Dataset excerpt
** Begin **

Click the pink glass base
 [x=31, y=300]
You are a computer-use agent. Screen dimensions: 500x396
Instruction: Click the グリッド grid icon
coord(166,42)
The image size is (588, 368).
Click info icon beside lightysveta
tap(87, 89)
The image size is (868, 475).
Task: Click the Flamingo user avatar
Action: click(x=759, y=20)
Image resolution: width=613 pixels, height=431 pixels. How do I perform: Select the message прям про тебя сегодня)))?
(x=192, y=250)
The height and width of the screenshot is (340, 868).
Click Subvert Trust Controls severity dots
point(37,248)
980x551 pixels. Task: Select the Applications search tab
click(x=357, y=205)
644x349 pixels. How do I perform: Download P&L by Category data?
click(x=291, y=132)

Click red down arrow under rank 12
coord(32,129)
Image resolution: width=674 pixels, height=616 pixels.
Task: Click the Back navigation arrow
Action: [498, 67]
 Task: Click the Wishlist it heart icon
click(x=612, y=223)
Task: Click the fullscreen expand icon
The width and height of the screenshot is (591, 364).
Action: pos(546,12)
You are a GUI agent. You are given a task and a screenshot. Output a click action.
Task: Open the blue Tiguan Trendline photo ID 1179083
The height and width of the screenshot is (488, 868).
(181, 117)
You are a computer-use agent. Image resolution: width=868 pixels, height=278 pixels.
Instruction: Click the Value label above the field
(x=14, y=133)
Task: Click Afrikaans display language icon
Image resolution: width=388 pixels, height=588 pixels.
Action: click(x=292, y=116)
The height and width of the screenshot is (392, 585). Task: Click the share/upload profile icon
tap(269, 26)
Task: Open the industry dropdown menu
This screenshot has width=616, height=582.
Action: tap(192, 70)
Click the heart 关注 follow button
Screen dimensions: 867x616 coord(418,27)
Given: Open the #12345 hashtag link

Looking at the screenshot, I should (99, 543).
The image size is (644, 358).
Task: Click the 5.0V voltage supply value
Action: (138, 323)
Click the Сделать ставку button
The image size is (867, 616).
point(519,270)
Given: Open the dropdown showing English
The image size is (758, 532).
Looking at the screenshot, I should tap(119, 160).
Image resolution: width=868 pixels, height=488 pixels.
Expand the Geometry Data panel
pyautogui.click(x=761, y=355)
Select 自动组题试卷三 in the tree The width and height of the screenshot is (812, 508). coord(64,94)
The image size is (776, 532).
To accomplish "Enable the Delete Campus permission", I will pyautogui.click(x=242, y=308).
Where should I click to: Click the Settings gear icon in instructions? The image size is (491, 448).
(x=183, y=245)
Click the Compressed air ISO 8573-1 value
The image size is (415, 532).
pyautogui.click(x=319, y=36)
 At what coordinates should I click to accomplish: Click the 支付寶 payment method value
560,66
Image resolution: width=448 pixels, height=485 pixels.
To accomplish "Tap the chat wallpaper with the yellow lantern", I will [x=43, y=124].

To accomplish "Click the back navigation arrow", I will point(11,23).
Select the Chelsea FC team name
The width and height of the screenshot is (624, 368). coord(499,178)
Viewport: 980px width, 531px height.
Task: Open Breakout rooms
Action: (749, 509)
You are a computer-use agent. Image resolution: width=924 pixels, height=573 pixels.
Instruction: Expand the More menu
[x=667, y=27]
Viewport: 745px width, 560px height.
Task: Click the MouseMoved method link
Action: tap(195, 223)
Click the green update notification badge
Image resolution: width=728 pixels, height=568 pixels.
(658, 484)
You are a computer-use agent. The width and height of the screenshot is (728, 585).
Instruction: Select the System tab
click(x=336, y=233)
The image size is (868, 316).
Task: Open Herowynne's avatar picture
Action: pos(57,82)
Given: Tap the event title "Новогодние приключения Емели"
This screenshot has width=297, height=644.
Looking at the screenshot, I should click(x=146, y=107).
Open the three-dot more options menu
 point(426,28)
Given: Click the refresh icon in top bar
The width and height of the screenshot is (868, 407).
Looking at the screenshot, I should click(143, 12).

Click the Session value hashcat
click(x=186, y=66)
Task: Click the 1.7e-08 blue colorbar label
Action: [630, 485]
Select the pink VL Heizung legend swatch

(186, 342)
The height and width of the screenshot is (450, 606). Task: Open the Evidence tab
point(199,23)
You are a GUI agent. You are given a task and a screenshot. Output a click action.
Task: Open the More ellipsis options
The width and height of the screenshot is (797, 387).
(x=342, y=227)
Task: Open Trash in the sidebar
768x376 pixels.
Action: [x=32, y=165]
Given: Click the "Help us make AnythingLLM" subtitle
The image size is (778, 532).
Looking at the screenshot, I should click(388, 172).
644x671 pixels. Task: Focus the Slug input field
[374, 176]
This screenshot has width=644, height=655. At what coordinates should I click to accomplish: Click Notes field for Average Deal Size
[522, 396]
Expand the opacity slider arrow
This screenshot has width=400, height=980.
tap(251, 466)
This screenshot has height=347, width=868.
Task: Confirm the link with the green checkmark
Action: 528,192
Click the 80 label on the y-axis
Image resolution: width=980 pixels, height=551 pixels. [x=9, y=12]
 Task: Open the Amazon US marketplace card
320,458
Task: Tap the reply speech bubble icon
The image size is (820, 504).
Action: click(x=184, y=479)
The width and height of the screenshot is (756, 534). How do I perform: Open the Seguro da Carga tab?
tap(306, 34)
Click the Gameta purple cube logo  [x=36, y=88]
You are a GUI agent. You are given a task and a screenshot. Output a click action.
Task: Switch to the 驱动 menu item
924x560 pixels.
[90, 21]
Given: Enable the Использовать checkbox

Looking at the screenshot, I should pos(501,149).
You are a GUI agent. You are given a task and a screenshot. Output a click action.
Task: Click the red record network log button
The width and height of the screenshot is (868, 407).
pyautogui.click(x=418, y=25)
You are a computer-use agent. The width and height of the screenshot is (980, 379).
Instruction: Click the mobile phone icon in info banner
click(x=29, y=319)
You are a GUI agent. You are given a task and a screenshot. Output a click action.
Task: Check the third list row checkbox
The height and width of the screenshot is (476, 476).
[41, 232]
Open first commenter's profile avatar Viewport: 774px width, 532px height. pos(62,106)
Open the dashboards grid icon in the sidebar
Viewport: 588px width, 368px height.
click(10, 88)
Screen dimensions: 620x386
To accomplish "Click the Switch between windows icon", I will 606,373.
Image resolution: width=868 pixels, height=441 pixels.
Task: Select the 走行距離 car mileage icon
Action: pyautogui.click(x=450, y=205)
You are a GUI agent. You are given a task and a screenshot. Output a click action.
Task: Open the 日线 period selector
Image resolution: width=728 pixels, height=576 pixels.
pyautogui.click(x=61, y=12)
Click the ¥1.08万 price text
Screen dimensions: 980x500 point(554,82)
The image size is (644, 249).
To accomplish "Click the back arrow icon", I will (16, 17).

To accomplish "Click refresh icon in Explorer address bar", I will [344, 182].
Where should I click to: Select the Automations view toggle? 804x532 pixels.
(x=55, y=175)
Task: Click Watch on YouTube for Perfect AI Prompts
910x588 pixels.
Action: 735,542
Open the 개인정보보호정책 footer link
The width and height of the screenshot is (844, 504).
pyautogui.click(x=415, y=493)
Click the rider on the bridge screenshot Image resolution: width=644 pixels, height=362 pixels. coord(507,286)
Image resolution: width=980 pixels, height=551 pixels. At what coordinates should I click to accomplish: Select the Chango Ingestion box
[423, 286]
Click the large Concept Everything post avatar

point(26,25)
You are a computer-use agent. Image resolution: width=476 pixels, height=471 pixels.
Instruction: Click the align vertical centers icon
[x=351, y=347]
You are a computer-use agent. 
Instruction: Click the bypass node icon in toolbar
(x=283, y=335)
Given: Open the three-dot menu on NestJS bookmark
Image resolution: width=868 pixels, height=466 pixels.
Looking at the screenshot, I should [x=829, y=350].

** End **

Reproduce the rows above verbatim, starting at the line that contains "644x349 pixels. How" and ending after the line that contains "pyautogui.click(x=761, y=355)".

## TASK OUTPUT
644x349 pixels. How do I perform: Download P&L by Category data?
click(x=291, y=132)

Click red down arrow under rank 12
coord(32,129)
Image resolution: width=674 pixels, height=616 pixels.
Task: Click the Back navigation arrow
Action: [498, 67]
 Task: Click the Wishlist it heart icon
click(x=612, y=223)
Task: Click the fullscreen expand icon
The width and height of the screenshot is (591, 364).
Action: pos(546,12)
You are a GUI agent. You are given a task and a screenshot. Output a click action.
Task: Open the blue Tiguan Trendline photo ID 1179083
The height and width of the screenshot is (488, 868).
(181, 117)
You are a computer-use agent. Image resolution: width=868 pixels, height=278 pixels.
Instruction: Click the Value label above the field
(x=14, y=133)
Task: Click Afrikaans display language icon
Image resolution: width=388 pixels, height=588 pixels.
Action: click(x=292, y=116)
The height and width of the screenshot is (392, 585). Task: Click the share/upload profile icon
tap(269, 26)
Task: Open the industry dropdown menu
This screenshot has width=616, height=582.
Action: tap(192, 70)
Click the heart 关注 follow button
Screen dimensions: 867x616 coord(418,27)
Given: Open the #12345 hashtag link

Looking at the screenshot, I should (99, 543).
The image size is (644, 358).
Task: Click the 5.0V voltage supply value
Action: (138, 323)
Click the Сделать ставку button
The image size is (867, 616).
point(519,270)
Given: Open the dropdown showing English
The image size is (758, 532).
Looking at the screenshot, I should tap(119, 160).
Image resolution: width=868 pixels, height=488 pixels.
Expand the Geometry Data panel
pyautogui.click(x=761, y=355)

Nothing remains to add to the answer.